The first beer we ever slapped our brand on was made in collaboration with Rocket Frog Brewing, last year. Their Snark Infested Waters was a delicious schwarzbier, a black lager. We wanted to see more black lager, so we made one. Or, rather, they made one, and we took some credit. Thanks, fellas. Maybe we’ll make another. Stay tuned.
10 Beers for 10 Years starts with Sapwood Cellars
First up in the 10-10 series is Sapwood Cellars. Scott Janish and Mike Tonsmeire were both active in the area’s homebrewing and beer blogging scenes prior to teaming up at Sapwood, making it a natural fit for a collaboration with DC Beer. The brewery is unique in that its co-founders are both authors, writing The New IPA and American Sour Beer, respectively. Given such a pedigree, and the area’s oppressive summer weather, what better time for a session IPA? Enter 3.8 Special, a 3.8% ABV session India Pale Ale packed with Amarillo and Vic Secret hops.
Consider the style. The poorly-made session IPAs have too little body and are thin tasting, leaving little more impression than tepid hop broth. Thus the trick here is to add thickness, but not too much, creating a beer you’d actually want to session. Sapwood accomplishes this by starting with a base of with Golden Promise, a malt made of Scottish-grown barley. As is the case with hazy IPAs, there are flaked oats in the grain bill. A bit of rye, too, which adds both texture and a slightly spicy snap. And if you really want to nerd out, there’s more chloride in the water in this session IPA.

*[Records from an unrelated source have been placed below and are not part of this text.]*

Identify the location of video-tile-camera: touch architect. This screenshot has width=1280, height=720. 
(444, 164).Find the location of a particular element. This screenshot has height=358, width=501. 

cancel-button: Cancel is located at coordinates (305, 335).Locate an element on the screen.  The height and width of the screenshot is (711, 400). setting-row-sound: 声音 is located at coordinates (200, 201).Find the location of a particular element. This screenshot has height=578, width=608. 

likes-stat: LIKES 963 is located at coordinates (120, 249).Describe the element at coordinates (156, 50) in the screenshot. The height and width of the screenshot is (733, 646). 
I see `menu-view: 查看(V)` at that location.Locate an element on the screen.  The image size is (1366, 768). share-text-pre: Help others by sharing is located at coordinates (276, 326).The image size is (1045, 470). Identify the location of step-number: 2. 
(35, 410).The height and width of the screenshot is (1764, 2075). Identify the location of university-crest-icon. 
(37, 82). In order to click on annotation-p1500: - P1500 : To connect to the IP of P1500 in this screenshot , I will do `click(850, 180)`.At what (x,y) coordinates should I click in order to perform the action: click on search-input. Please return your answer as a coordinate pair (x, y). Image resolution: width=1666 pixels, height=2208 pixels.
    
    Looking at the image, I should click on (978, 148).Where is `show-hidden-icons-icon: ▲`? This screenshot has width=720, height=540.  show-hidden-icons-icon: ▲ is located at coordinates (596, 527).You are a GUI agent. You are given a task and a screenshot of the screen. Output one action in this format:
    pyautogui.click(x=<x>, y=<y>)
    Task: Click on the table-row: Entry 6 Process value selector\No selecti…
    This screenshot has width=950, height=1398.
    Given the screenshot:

How does it taste? Think honeysuckle and vanilla on the nose, with a hop bill reminiscent of nectarines, mango, and tangerine up front, and lime zest towards the finish. The oats are more present than the rye, and overall the malt bill reminds us of semolina flour. Though it’s only 58% attenuated–again, you want the proteins in suspension to create both haze and body, which means taking it easy on the yeast–there’s enough carbonation and dryness that you’ll want another sip.
Sapwood made 9.5 barrels of this beer, it’s on tap at their Columbia, Maryland brewery. It’s also available for growler fills, should you want a proper session. But we’re guessing you’ll share it, right? Right?
Jacob Berg and Michael Stein jointly wrote this story.